Recently, I read an interesting blog item by healthcare veteran Bobby Gladd, kicking around the notion of whether structured EMR data is killing medical practice. In the item, Gladd makes as good of a case as I’ve seen that while open text has its place, the lack of same is NOT single-handedly killing medicine.
In the blog item, Gladd ribs critics of template-driven medicine such as Margalit Gur-Arie, who has called structured data “the one foundational problem plaguing current EHR designs.” Gur-Arie argues that templated data controls clinical interviews, a phenomenon she calls “Bingo Medicine”:
“When your note taking is template driven, most of your cognitive effort goes towards fishing for content that fits the template (like playing Bingo), instead of just listening to whatever the patient has to say.”
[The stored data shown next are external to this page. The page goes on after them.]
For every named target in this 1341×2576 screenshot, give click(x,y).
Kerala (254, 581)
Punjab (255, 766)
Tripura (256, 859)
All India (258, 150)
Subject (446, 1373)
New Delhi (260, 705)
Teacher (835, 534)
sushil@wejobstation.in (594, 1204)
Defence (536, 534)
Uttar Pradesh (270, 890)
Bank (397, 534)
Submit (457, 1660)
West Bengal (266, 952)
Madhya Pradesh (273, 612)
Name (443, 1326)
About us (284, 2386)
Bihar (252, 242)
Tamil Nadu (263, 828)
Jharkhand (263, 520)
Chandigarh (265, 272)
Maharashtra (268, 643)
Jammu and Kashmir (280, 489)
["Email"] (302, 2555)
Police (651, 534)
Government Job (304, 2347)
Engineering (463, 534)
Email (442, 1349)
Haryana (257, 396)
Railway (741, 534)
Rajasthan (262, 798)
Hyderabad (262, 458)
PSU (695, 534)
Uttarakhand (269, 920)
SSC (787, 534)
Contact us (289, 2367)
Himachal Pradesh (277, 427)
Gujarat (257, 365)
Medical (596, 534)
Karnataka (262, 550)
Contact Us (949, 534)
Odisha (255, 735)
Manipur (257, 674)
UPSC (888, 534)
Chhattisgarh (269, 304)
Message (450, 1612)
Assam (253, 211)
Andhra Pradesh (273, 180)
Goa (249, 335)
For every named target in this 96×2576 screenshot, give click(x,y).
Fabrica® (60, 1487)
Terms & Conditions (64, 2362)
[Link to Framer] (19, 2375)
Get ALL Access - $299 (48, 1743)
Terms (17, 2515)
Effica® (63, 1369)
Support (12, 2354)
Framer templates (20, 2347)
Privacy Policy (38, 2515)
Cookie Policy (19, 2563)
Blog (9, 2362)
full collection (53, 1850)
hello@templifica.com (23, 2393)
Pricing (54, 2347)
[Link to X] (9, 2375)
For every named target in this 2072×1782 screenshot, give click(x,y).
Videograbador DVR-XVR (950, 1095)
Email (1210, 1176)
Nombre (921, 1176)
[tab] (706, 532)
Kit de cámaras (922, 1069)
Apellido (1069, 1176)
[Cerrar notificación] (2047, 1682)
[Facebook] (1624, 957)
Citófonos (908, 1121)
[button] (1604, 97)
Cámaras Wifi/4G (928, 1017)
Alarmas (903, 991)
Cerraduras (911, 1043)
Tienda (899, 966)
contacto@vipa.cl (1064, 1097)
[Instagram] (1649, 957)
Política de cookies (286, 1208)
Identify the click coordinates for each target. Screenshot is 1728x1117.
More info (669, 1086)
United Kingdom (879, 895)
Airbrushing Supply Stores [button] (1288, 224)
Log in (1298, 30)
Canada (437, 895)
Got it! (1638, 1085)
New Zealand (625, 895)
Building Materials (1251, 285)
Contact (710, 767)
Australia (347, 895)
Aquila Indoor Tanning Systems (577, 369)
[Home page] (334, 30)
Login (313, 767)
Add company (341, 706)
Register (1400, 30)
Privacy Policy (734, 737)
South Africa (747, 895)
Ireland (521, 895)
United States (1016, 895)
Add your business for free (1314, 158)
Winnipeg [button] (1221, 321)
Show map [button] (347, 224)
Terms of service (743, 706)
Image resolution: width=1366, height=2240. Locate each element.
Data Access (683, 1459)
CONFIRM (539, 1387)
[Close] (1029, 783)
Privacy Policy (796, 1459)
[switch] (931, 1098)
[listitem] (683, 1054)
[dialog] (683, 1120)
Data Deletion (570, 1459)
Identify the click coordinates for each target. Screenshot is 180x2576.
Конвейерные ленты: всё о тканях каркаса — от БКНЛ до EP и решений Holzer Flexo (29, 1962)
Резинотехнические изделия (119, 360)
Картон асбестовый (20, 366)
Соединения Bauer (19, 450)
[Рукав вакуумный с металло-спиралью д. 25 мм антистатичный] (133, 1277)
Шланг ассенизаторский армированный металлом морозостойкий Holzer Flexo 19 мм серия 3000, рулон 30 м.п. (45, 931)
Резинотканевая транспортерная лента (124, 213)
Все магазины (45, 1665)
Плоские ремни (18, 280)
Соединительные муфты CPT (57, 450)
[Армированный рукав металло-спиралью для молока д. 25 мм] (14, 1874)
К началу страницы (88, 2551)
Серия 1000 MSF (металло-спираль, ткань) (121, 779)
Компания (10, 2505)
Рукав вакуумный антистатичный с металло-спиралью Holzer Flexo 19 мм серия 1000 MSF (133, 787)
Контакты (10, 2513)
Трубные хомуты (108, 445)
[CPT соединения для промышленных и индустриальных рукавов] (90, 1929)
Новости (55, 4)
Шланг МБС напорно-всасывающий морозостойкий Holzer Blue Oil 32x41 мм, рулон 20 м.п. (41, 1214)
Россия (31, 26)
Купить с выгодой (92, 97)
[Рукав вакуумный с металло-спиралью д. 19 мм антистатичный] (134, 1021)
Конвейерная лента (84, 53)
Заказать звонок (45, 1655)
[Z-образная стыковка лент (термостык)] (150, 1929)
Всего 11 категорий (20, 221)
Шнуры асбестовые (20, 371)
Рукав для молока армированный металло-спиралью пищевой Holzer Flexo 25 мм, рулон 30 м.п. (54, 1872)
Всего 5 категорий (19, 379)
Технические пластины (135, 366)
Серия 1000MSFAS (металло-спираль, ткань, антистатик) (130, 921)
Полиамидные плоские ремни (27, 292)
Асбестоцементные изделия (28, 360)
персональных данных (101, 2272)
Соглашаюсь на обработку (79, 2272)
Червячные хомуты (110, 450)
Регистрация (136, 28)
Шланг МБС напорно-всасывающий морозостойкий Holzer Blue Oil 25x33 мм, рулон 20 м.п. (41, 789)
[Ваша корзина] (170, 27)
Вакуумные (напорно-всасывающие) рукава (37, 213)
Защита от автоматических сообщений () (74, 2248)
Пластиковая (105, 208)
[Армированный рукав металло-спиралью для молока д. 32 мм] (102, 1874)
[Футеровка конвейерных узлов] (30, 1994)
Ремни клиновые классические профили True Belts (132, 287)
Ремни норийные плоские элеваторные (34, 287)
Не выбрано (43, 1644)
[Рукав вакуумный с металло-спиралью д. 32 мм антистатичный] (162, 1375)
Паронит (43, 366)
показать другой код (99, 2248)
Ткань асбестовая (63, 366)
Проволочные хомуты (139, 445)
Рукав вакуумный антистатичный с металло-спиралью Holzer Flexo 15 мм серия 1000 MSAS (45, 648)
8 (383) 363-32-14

Gladd does concede that templates for Meaningful Use can be “simply stupid,” for example in the case of the MU Core 9 measure of smoking status. But do free-written EMR entries support the care process better? Maybe we do actually need “open-ended analytical narrative in the progress note, replete with evocative, dx-illuminating metaphors and analogies and elegant turns of phrase in lieu of blunt instrument categorical and ordinal ‘structured data,'” Gladd notes wryly.
Ultimately, perhaps critics of templates have gone overboard, the blog contends. Gladd suggests that Gur-Arie’s “bingo medicine” argument is more sound than substance: “I have to be a bit skeptical that (it) is anything more than a motivated-reasoning assertion of opinion lacking evidentiary underpinning comprised of adequate psychometrically valid studies of physicians’ cognitive processes while at work, perhaps using docs on paper charts as the differential ‘control’ group.”
As Gladd sees things, the real issue with templates isn’t their existence, as such. For one thing, as readers are likely to know, EMRs almost always come with free-text narrative options from many different points in the workflow. So it’s not that there’s no opportunity for clinicians to write detailed prose about their patient encounters.
Also, the issue isn’t necessarily that doctors are having templates forced upon them, either. As Gladd rightfully points out, at least the Meaningful Use-related data gathering requirements have been extensively vetted by the public, with each stage generating thousands of recommendations from physicians. And both CMS and ONC incorporated as much as possible from that flood of commentary.
Ultimately, the problem isn’t that physicians are being asked to adhere to digital documentation styles at times, Gladd contends. The true problem is the “productivity treadmill” requirements that push doctors to see 25-30 patients a day. “If the typical physician only had to see an average of one patient per hour…adequate documentation would be way less onerous,” Gladd concludes.
And there you have it. Overwork is the bane of any profession requiring brain work, and turning back to all narrative-style documentation does little to remedy the problem. (In fact, it could make things worse — for if doctors don’t have time to use templates, how good are their long-form notes going to be?)
Maybe templates have some downsides. In fact, if someone tried to get me to practice blogging with word templates I’d probably object. But it’s worth bearing in mind that template medicine may be a symptom rather than a cause.